A partir fundamentalmente de la publicación en 1819 de la Vida de Miguel de Cervantes de Fernández de Navarrete, se desata a todo lo largo y ancho del siglo XIX un auténtico fervor en torno al autor del Quijote , su vida, obra y milagros, pues se considera todo lo relacionado con Cervantes una cuestión de profundo calado dentro del mundo de la erudición, el pensamiento filológico y la creación literaria propiamente dicha. Así, junto a extravagantes y pioneros como Bartolomé José Gallardo en el primer tercio del siglo, encontramos en el otro extremo de la centuria nombres más sosegados y templados como Juan Valera o Miguel de Unamuno, que también habían declarado abiertamente su admiración y dejado testimonio impreso de ello en sus ensayos Sobre el Quijote y El caballero de la Triste Figura , por ejemplo. Y entre ellos nos encontramos con una larga nómina de escritores —José María Asensio, Eduardo Benot, Blanco-White, Cánovas de Castillo, Cayetano Alberto de la Barrera, Gil y Zárate, Juan Eugenio Hartzenbusch, León Máinez, Mesonero Romanos, la Pardo Bazán, Dr.

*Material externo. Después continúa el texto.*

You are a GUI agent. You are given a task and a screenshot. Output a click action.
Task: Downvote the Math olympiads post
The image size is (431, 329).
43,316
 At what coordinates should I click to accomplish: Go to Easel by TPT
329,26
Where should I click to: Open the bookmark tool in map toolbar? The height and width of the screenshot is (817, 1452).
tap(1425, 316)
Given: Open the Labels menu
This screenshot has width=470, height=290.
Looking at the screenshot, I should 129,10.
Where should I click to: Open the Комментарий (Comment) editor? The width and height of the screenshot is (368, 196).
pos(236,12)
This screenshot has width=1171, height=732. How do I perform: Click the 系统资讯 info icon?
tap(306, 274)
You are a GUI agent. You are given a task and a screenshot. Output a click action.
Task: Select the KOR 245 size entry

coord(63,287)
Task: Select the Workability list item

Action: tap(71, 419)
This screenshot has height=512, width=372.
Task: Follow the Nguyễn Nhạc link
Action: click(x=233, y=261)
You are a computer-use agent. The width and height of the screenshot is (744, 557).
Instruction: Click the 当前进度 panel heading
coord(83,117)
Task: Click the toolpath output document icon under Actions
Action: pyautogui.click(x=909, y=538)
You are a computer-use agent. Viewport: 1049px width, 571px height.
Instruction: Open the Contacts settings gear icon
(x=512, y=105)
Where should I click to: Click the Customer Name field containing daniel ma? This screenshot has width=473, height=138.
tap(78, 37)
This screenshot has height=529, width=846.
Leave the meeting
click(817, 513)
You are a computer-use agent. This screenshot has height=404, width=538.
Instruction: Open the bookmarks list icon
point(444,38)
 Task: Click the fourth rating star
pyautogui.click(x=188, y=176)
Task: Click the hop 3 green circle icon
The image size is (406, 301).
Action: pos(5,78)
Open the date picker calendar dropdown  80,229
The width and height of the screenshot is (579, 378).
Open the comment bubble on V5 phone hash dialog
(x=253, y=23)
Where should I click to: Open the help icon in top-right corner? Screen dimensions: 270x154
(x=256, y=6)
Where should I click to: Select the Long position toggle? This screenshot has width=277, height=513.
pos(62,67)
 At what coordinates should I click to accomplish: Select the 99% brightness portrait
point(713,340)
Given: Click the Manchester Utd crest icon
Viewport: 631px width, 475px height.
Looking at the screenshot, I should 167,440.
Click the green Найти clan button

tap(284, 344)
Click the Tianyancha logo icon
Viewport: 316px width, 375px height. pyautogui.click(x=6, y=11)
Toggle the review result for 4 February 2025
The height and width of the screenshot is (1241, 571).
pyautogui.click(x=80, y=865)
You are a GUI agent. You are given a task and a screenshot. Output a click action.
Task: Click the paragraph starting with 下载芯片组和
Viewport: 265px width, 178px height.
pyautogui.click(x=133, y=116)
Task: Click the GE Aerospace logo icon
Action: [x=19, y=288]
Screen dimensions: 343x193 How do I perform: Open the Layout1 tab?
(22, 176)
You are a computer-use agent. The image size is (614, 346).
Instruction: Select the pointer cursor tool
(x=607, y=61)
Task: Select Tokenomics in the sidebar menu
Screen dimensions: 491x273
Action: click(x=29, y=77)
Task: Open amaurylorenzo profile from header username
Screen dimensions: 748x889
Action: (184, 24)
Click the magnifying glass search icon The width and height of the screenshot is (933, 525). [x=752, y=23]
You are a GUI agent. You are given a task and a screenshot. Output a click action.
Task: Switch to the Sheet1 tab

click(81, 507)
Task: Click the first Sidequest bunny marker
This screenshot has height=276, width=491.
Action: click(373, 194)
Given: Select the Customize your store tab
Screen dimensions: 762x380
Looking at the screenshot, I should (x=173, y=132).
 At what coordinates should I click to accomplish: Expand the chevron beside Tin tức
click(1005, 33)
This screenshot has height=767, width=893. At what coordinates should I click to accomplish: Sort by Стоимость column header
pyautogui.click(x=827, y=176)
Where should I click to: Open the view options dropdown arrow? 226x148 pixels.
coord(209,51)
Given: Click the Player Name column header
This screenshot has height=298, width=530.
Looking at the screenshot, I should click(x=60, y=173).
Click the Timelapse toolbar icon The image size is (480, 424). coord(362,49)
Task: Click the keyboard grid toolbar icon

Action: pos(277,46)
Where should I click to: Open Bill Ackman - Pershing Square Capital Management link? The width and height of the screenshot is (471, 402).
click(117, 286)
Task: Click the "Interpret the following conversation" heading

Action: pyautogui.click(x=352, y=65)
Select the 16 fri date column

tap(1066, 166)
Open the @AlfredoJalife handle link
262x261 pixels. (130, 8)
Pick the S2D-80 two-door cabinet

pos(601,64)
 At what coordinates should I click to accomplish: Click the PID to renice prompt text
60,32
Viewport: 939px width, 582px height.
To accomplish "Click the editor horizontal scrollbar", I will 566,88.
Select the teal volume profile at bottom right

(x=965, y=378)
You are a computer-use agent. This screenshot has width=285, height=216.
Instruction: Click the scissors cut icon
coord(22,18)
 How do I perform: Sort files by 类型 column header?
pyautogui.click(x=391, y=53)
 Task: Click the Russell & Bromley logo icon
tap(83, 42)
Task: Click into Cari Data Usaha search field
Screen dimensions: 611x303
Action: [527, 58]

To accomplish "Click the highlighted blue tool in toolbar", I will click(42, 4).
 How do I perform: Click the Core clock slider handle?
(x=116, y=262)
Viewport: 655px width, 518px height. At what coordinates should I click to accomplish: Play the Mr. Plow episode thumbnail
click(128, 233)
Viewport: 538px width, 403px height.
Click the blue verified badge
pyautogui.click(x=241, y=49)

Thebussem, Pereda, Quintana, Manuel de la Revilla, Blanca de los Ríos— que, con mayor o menor fortuna, ha venido reflejando una preocupación que traspasaba los límites de lo literario, lo filológico o lo novelesco, para trasladarse a los desquiciados territorios de lo obsesivo, rozando lo patológico. Efectivamente, el cervantismo como patología puede ser una buena explicación para comprender todo lo que sucede en torno a Cervantes en el siglo XIX y sus periferias cronológicas. Porque aunque el elevado número de ediciones y traducciones del Quijote desde su publicación haga incuestionable la aceptación general de la obra, también hay que hacer notar cómo a partir del siglo XVIII se inc reme nta, de forma más que considerable, el interés cervantino. Y, así, de las setenta ediciones del Quijote en el siglo XVII , se llega hasta las casi ciento cuarenta en el Setecientos, superando, con mucho, a las del Buscón, el Guzmán de Alfarache y el Lazarillo; todo ello sin contar las traducciones e imitaciones que del personaje encontramos en la mejor literatura de la época.
En cualquier caso, este caldo de cultivo del siglo XVIII constituye la base del espectacular desarrollo del cervantismo decimonónico y su iconografía como «poeta nacional», y aunque pueda resultar exagerado hablar de ideología cuando nos referimos a la actividad de estos escritores, no obstante, de la lectura pormenorizada de alguno de sus órganos de difusión —como es el caso de la Crónica de los Cervantistas de Máinez— se pueden extraer algunas ideas que dan cierta unidad a esta legión de textos. Una especie de exégesis cervantina que, a grandes rasgos, se desinteresa prácticamente por su teatro, centrándose en las Novelas Ejemplares , y sobre todo en el Quijote. Sin embargo, tras estas preocupaciones filológicas, se detecta que el verdadero núcleo del movimiento cervantófilo es el propio autor, su vida, sus opiniones, una peculiar visión del mundo que los cervantistas configuran a partir de sus obras.
Los trabajos que se reúnen aquí no pretenden sino un primer acercamiento a este vasto, extenso e inexplorado territorio a caballo entre la erudición filológica, la creación de una iconografía nacional y la ficción más enloquecida que, como si se tratara de una cómica venganza de Don Quijote sobre los lectores de sus disparatadas aventuras, se desata en torno a la obra y la figura cervantina, esencialmente, en el siglo XIX , pero de la que ya encontramos algunos elementos importantes en el siglo XVIII y que llega hasta los albores del siglo XX en las preocupaciones literarias de nuestros hombres del 98.